--- Input material ---
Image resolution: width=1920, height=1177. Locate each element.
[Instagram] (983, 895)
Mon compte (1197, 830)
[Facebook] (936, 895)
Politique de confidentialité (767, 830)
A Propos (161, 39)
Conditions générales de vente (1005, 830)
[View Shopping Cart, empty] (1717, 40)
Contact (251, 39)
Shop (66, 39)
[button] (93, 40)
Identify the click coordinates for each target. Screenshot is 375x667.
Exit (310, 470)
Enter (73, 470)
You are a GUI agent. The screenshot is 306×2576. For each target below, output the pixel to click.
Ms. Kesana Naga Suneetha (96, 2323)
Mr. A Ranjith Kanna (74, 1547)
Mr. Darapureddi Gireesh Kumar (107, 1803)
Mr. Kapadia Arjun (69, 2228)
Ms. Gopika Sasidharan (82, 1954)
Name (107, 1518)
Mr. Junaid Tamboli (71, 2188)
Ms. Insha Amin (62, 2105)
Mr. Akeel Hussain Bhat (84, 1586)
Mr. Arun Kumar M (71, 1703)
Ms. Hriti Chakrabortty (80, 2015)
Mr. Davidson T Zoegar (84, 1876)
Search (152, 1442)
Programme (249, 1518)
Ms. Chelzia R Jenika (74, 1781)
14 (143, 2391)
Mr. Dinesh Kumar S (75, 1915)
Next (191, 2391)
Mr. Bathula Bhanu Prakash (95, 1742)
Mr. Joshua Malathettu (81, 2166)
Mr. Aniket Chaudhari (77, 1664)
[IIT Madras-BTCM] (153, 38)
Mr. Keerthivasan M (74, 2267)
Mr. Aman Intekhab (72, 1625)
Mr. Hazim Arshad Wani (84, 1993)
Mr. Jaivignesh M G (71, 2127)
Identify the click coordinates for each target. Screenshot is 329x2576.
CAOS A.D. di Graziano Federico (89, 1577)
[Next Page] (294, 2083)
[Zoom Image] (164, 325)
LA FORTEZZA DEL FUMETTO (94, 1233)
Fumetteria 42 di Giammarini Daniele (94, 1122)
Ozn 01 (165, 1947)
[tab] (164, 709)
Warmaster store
---
For each line in the entries that holds "Identify", return that line.

Identify the click coordinates for each target. Screenshot is 375x667.
Identify the click coordinates for each target. Screenshot is 329x2576.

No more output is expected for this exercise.